1. From the perspective of computing power and commercialization, current quantum computers are still far from threatening encrypted assets

Willow quantum computer currently has 105 qubits. But Google's former senior product manager Kevin Rose pointed out that "the estimated number of qubits needed to crack the encryption of Bitcoin is about 13 million, in order to complete the decryption within 24 hours".

So from the perspective of computing power alone, the number of qubits required to crack the encryption algorithm of Bitcoin is more than 100,000 times that of Willow.

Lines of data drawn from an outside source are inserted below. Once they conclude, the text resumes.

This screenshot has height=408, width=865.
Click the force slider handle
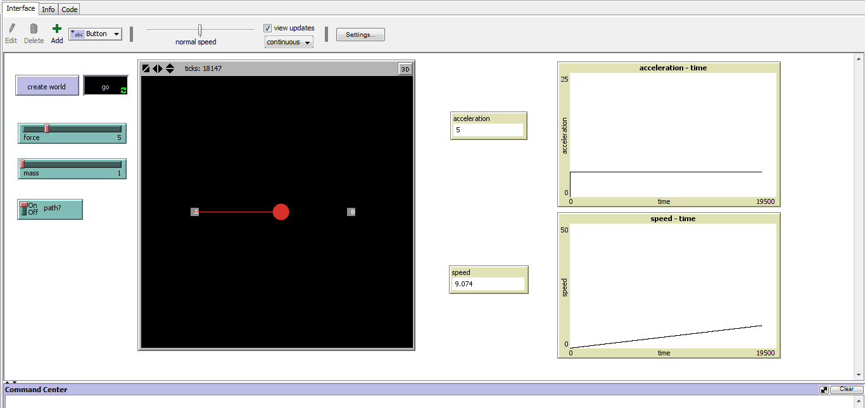pyautogui.click(x=47, y=129)
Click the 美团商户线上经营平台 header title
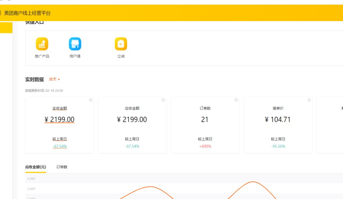Screen dimensions: 343x199 (x=27, y=13)
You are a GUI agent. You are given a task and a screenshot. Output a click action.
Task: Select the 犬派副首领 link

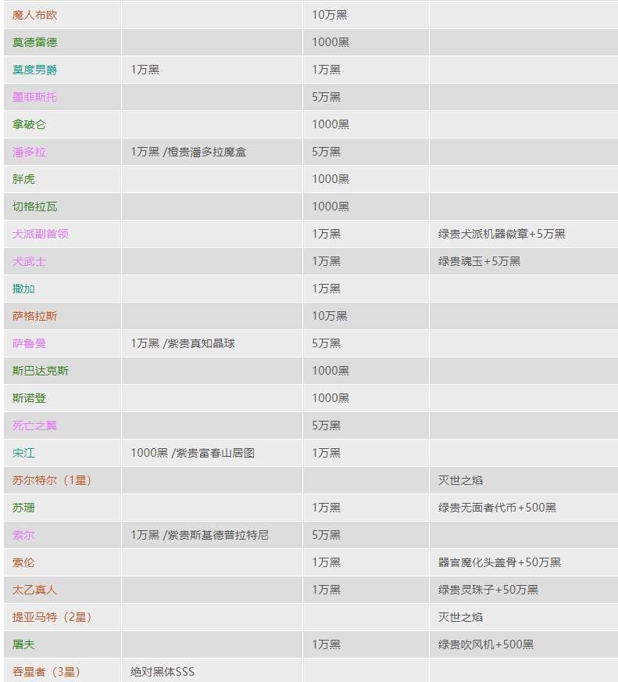click(41, 234)
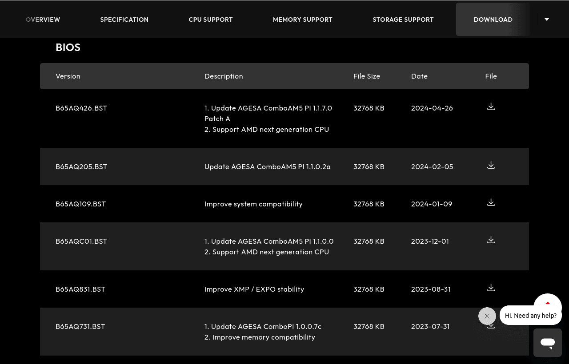Download the B65AQ205.BST BIOS file
The width and height of the screenshot is (569, 364).
(x=491, y=165)
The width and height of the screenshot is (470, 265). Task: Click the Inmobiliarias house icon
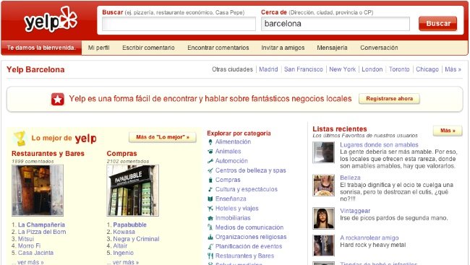pyautogui.click(x=210, y=218)
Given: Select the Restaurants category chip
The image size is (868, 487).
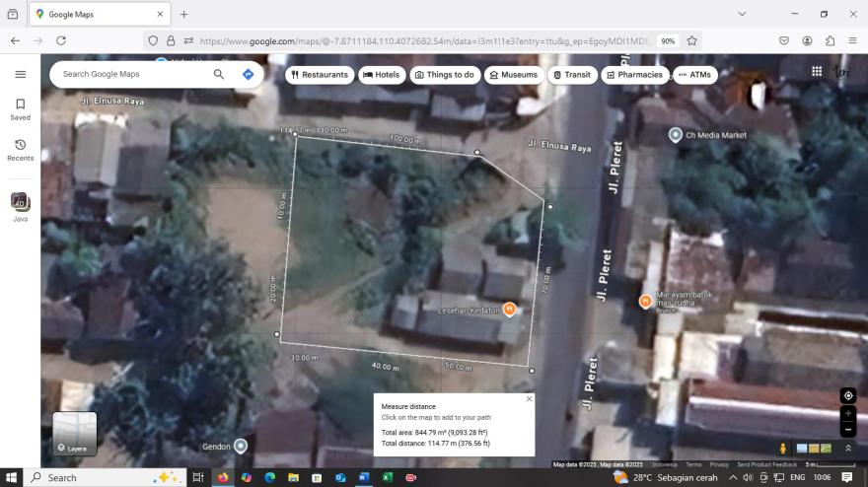Looking at the screenshot, I should [320, 75].
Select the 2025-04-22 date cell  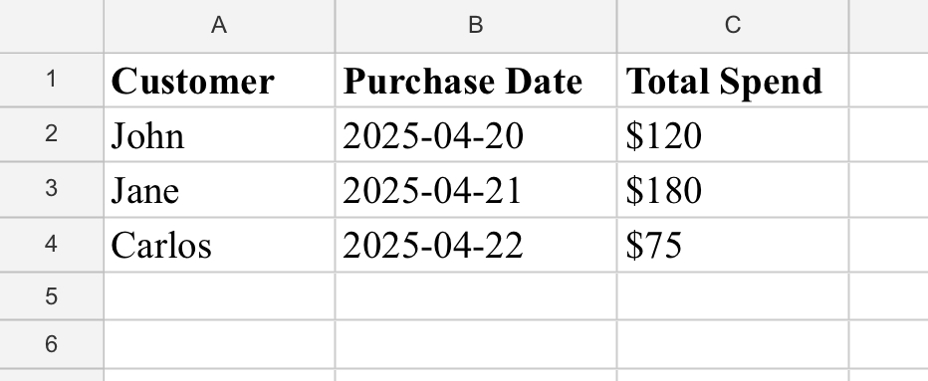(476, 245)
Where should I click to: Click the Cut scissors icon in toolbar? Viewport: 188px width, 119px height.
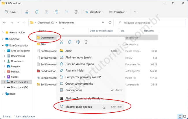[x=27, y=12]
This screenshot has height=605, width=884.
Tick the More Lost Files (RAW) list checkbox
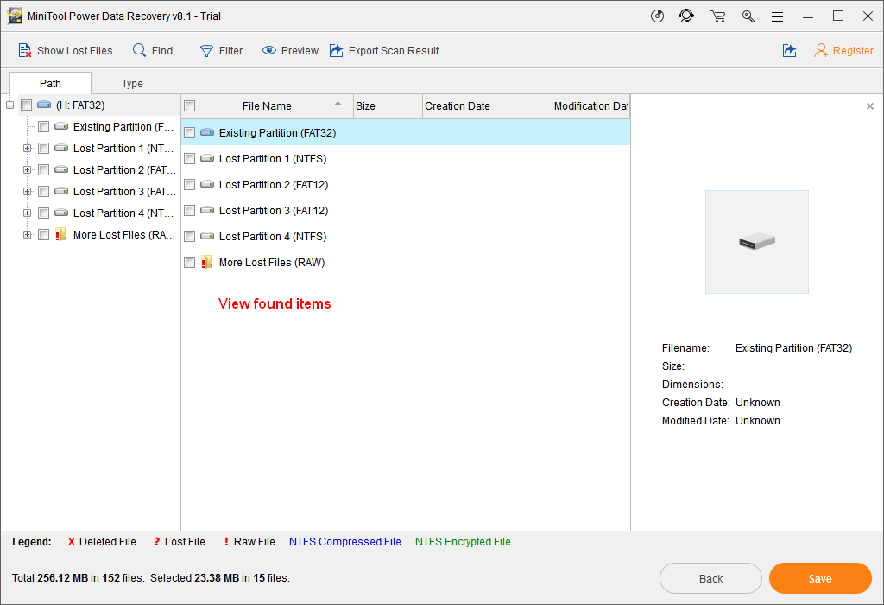coord(190,263)
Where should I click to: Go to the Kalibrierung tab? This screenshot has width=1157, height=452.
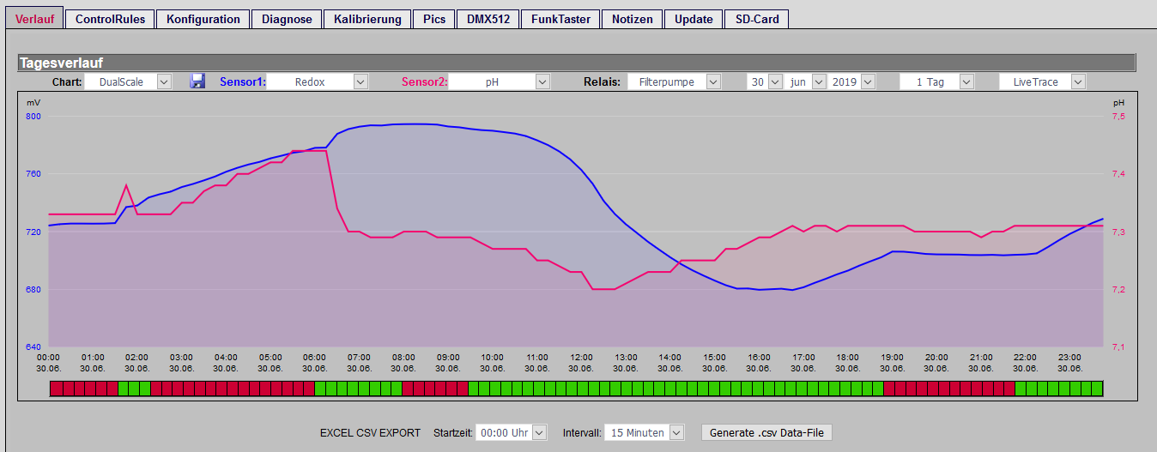pyautogui.click(x=367, y=19)
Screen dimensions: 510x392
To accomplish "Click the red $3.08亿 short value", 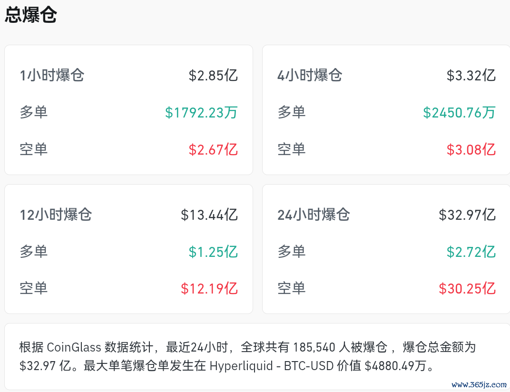I will click(x=471, y=150).
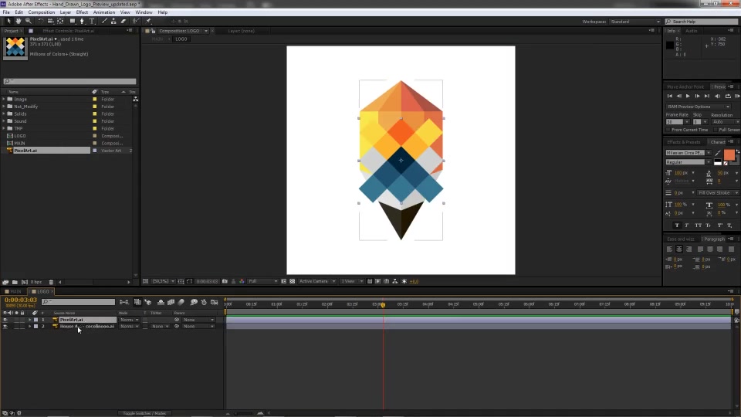Image resolution: width=741 pixels, height=417 pixels.
Task: Open the orange fill color swatch
Action: point(729,154)
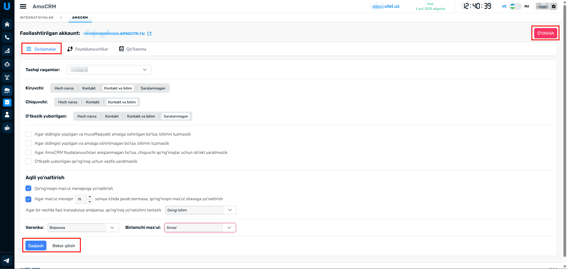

Furthermore, even if the computing power is reached, Google itself estimates that the commercialization of quantum computers is unlikely before 2030.

This breaks the claim that "Bitcoin is about to collapse" from both the perspectives of computing power and commercialization.

2. Encrypted assets have already taken measures against quantum attacks

Let's take Bitcoin as an example.

If we only use a receiving address once, it will greatly reduce the risk of being attacked. Many Bitcoin wallets have already adopted this method: using a receiving address only once.

In addition, using a segregated witness address to receive Bitcoin can also reduce the risk of quantum attacks.

Finally, the encryption algorithm of Bitcoin itself has been evolving, and in the future, new quantum-resistant algorithms can be introduced.

The Ethereum ecosystem has also been prepared in this regard, and Vitalik has proposed a hard fork of Ethereum to introduce quantum-resistant algorithms.

So in the encryption ecosystem, many projects have also taken early measures against quantum attacks.

Therefore, if we can objectively look at this issue, those of us who are deeply involved in the encryption ecosystem do not need to be too worried.

This topic is brought up for discussion every now and then, and each time it is a popular science lesson, and each time the popular science lesson will make more and more people understand the real situation.

So we should still focus more on the progress of the encryption ecosystem, and not be distracted by too many outside noises that do not understand the truth.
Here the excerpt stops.